*NJ hospitals are currently pending regulatory guidance from the Department of Banking and Insurance (DOBI) regarding its specific definition of “employed” and “contracting”. Upon DOBI’s issuance of guidance, this information may be updated or reorganized in order to reflect the legislature’s intent.
Out-of-network Consumer Protection, Transparency, Cost Containment and Accountability Act
- We are committed to providing information our patients need to protect them from receiving a surprise medical bill.
- We have worked throughout our facility to try to make sure we are meeting the requirements of New Jersey’s new law.
- While we have taken steps to fully comply with our requirements on behalf of patients, it is very important that healthcare consumers also consult their own health insurance plan. Only your health insurance plan can provide detailed information about your coverage and potential obligations for certain out-of-pocket costs. The contact information is on your insurance card.
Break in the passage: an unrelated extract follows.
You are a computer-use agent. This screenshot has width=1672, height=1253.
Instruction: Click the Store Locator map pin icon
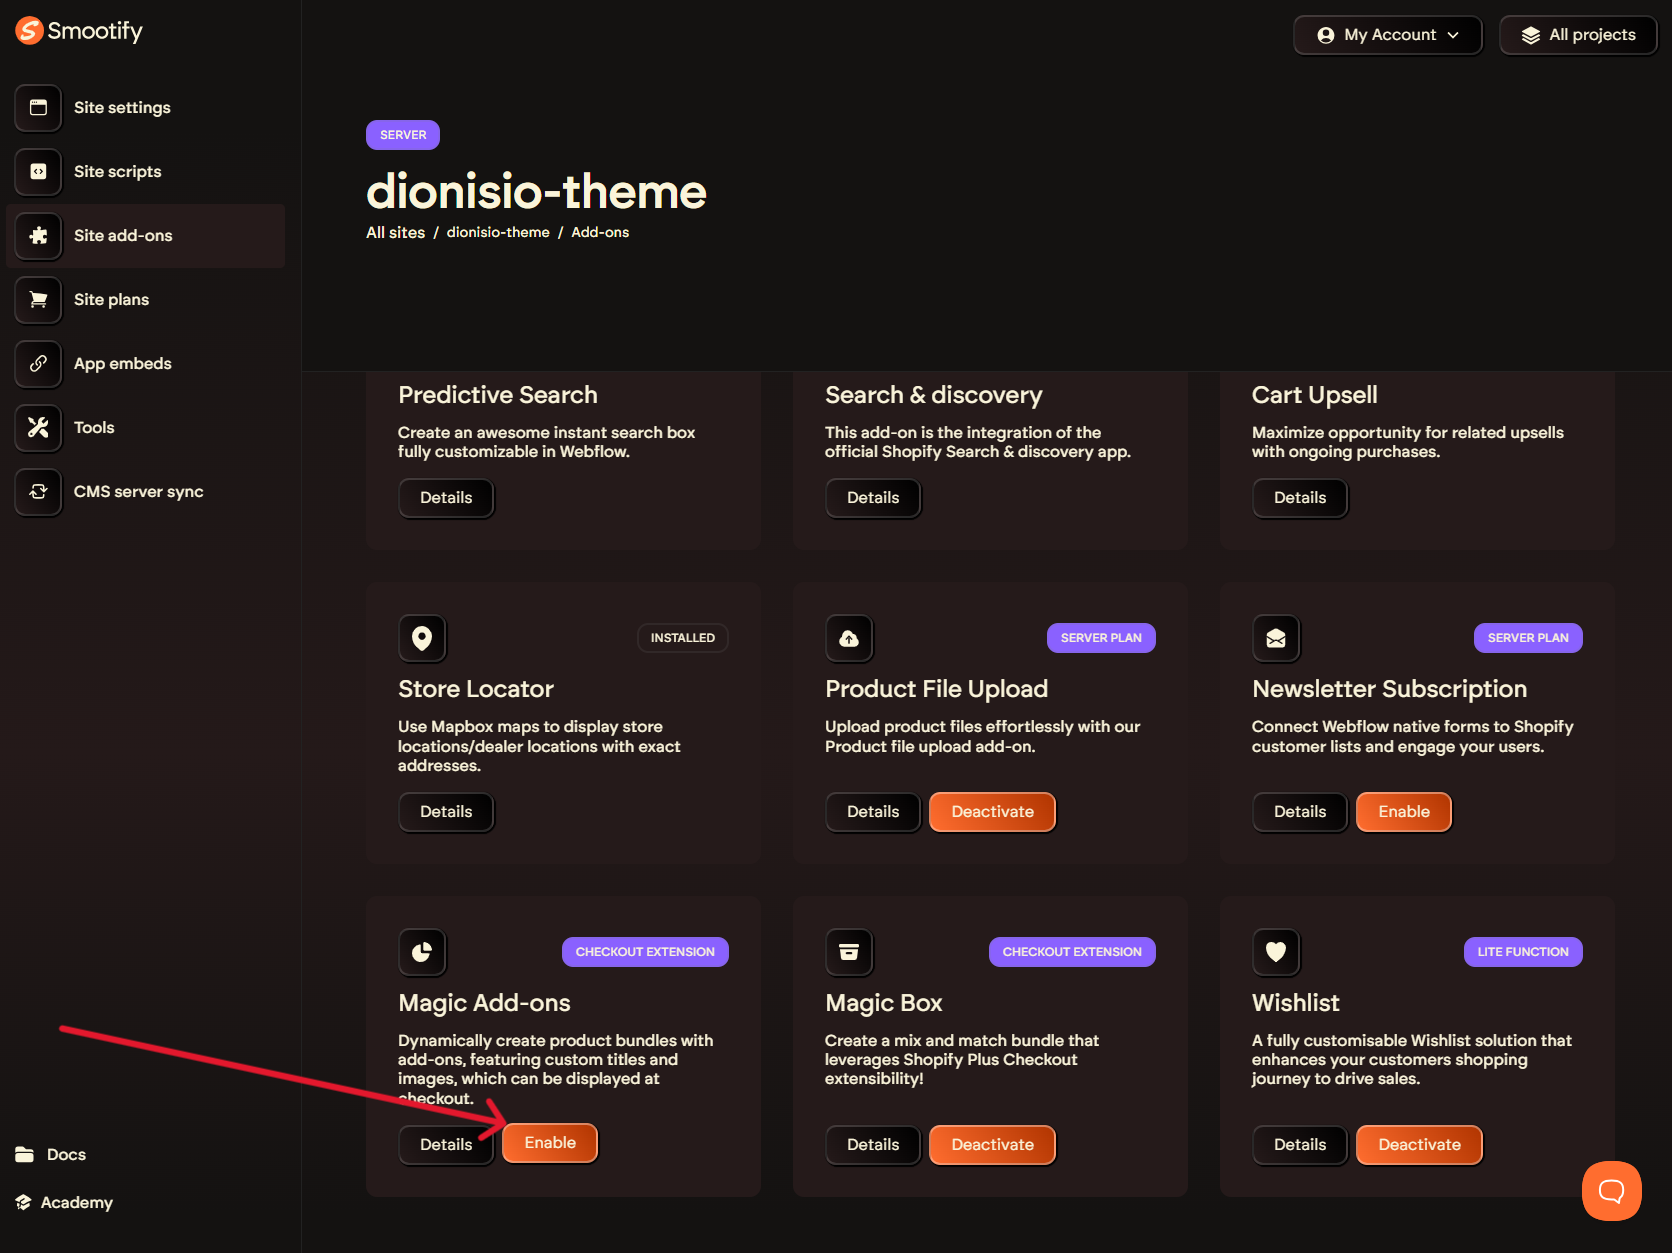click(x=422, y=638)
- In accordance with the new law, we have listed on our website the insurance plans whose networks we participate in and a list of those physicians we employ or have contracts with to provide certain services to patients in the hospital. In addition to the physician’s name, we have also provided contact information so you can contact the physician directly to ask about their network status with your particular health insurance plan. You may find this information on the attached pdf of physicians or physician groups that are employed by Bergen New Bridge Medical Center.
- While we have tried to make our network status clear to all healthcare consumers, it is important to note that the state’s new out-of-network law does not apply to health insurance plans issued outside of New Jersey. Even if you live in New Jersey, if your employer is located in another state, it is possible that your plan is not covered by the law. Also, the new law is optional for self-funded plans. Self-funded plans are when the employer assumes the responsibility to cover all of the expenses of the plan. Self-funded plans are only required to follow federal requirements, not state laws. A self-funded plan may opt in and elect to be subject to New Jersey’s out-of-network law, but it is not required to do so. It is important that you ask your employer or health insurance carrier whether the new law applies to your plan.
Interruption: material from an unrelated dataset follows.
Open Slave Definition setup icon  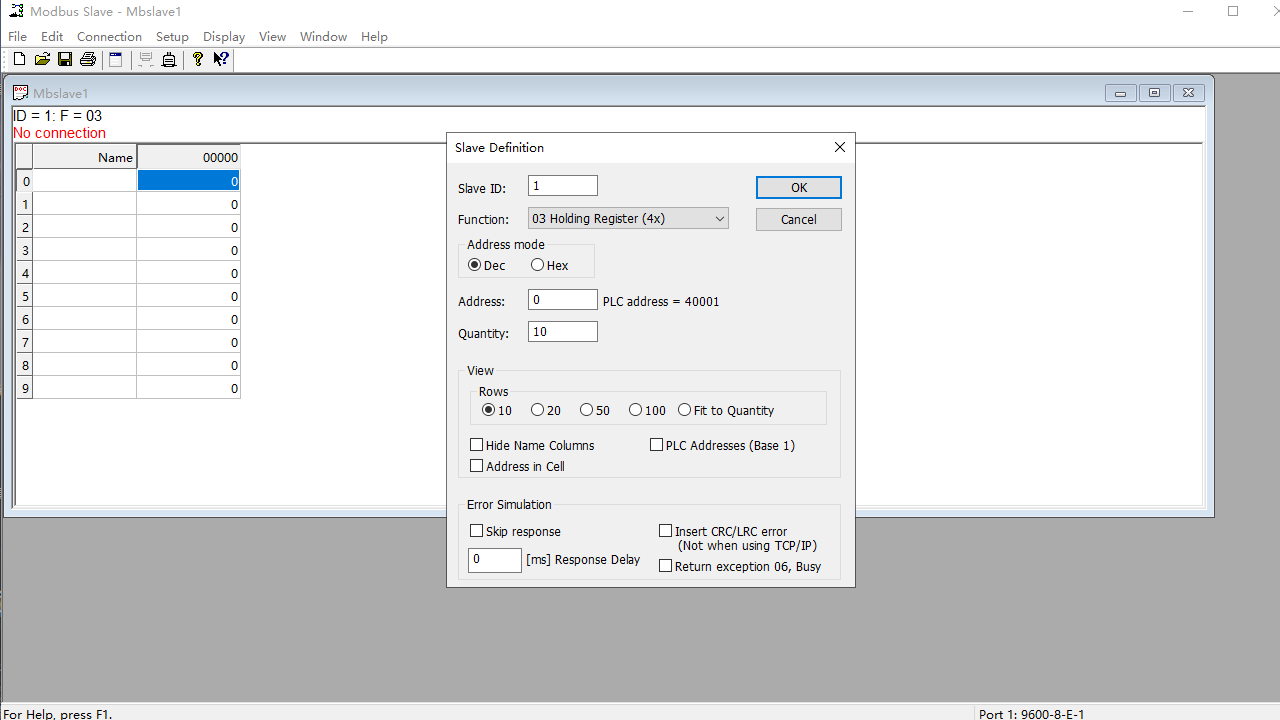115,59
- If you have any additional questions, please do not hesitate to email PatientAccounts@newbridgehealth.org
Bergen New Bridge Medical Center is dedicated to providing consumers with as much information as possible regarding potential healthcare costs. Accordingly, we have listed information on the insurers and products the hospital participates in as well as any exceptions. This list may not be comprehensive. For example, specialty insurers such as workers’ compensation and personal injury protection (“PIP”) are not included because there are a number of different types of insurance products and we may not participate in all of them. If you do not see your plan listed on our website, we strongly recommend that you contact us or your health insurance plan to confirm whether your plan is in-network or out-of-network.
Insurance Plans We Participate In
Physicians and Physicians Groups We Employee
Click here to see a list of the physicians or physician groups that are employed by Bergen New Bridge Medical Center. While the physicians are hospital employees, you may still receive a separate bill for their services in the event they process their own billing.
Please NOTE: Physicians who participate in your care, including emergency room physicians, surgeons, radiologists, anesthesiologists, pathologists, and consultants may or may not participate with the same insurance plans as NBMC. NBMC cannot assure that all physicians or consultants participate with all insurance plans. Your physicians’ bills will be separate from the medical center bill. Please contact your insurance company to find out if these physicians are covered by your insurance plan.